- Development & Aid
- Economy & Trade
- Human Rights
- Global Governance
- Civil Society
Thursday, February 11, 2016
- The United States’ main foreign aid funder, USAID, released a mission statement Wednesday that includes new focus on ending extreme poverty while also promising to be more inclusive in incorporating civil society and other input in its decision-making.
“We partner to end extreme poverty and promote resilient, democratic societies while advancing our security and prosperity,” the agency’s new mission statement now reads, putting a greater emphasis on the link between extreme poverty and strong and democratic states.
A USAID spokesperson told IPS that the new mission statement “is about how we do what we do and it’s the core of who we are and what we have always done over [the past] 50 years.”
Civil society actors reacted to the new vision with cautious optimism.
“[USAID’s] stated commitment to engage with civil society and others in order to shape their thinking is very important,” Nora O’Connell, associate director of public policy and advocacy at Save the Children, an advocacy group here, told IPS.
Yet she also noted that it will be important for Western donors, while including different stakeholders, to also include local actors in the development effort.
“No donor or outside actor can go in and develop people. The country has to do it itself, and that is why governments in those states should also play a leadership role,” O’Connell said. “These can be from civil society or the private sector,” she said, as long as they are fully included in the development and reconstruction process.
The release of the new statement comes a day after top USAID officials and civil society leaders made a public commitment to fight extreme poverty in conflict zones as part of the post-2015 global development agenda, the successor to the Millennium Development Goals (MDGs).
Alex Thier, USAID’s assistant to the administrator, told a panel discussion here on Tuesday that the agency will undergo a major process of inclusion over the next year. This will see USAID increasingly welcoming input from civil society, think tanks and affected stakeholders in its efforts to implement the post-2015 global development agenda.

**LISTED ENTRIES**
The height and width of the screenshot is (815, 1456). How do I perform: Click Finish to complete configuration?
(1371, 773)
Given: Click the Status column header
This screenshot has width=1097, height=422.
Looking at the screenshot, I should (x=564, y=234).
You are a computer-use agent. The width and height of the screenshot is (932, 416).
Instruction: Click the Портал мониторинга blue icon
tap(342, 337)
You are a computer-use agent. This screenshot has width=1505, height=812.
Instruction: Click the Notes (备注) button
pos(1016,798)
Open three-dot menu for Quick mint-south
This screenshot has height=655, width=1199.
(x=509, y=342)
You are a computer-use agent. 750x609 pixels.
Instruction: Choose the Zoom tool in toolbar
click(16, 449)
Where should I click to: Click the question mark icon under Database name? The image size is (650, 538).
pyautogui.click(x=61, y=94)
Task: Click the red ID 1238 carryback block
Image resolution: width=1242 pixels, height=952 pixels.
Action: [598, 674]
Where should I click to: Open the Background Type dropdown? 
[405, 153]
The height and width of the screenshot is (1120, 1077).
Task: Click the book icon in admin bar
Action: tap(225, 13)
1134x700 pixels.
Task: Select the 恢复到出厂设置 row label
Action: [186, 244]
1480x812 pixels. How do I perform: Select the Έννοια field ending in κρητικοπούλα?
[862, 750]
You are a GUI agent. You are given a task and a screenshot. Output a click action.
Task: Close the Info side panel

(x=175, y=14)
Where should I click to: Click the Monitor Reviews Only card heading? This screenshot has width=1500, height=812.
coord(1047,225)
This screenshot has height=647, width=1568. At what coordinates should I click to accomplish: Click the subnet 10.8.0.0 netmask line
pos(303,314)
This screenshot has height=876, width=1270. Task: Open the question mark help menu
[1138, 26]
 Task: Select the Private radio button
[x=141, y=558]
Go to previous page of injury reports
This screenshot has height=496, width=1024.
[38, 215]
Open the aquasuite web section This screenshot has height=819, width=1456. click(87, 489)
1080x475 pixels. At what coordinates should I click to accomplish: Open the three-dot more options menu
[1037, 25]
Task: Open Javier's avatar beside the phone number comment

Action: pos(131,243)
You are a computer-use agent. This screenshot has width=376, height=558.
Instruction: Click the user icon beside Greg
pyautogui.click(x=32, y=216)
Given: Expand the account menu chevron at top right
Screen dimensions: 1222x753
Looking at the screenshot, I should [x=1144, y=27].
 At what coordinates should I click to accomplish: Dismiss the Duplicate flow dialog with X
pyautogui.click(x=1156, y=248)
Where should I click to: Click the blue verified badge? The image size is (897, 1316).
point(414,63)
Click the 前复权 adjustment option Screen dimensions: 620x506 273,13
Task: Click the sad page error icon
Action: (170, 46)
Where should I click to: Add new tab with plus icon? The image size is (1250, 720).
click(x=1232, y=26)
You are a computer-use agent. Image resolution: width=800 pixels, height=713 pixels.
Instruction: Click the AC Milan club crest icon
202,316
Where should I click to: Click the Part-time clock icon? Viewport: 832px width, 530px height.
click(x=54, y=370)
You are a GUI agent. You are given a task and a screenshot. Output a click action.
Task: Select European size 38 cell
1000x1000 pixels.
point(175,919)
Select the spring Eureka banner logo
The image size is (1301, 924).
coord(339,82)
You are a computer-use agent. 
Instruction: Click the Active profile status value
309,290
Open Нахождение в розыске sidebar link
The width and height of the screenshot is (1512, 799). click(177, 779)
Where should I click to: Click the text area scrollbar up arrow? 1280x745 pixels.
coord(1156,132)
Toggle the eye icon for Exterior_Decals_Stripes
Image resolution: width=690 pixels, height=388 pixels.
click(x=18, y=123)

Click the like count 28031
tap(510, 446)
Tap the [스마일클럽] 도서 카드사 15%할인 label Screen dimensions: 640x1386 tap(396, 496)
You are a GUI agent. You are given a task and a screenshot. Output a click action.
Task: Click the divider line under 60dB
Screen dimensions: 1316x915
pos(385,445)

**OBJECTIVES**
a – Render this sentence from the USAID article in Spanish: "Civil society actors reacted to the new vision with cautious optimism."
b – Reproduce the passage of the USAID article starting with "Yet she also" and going on through "the development effort.".
The listing has no part in this work.

**OUTPUTS BY TASK**
a – Los actores de la sociedad civil reaccionaron a la nueva visión con un optimismo cauteloso.

b –
Yet she also noted that it will be important for Western donors, while including different stakeholders, to also include local actors in the development effort.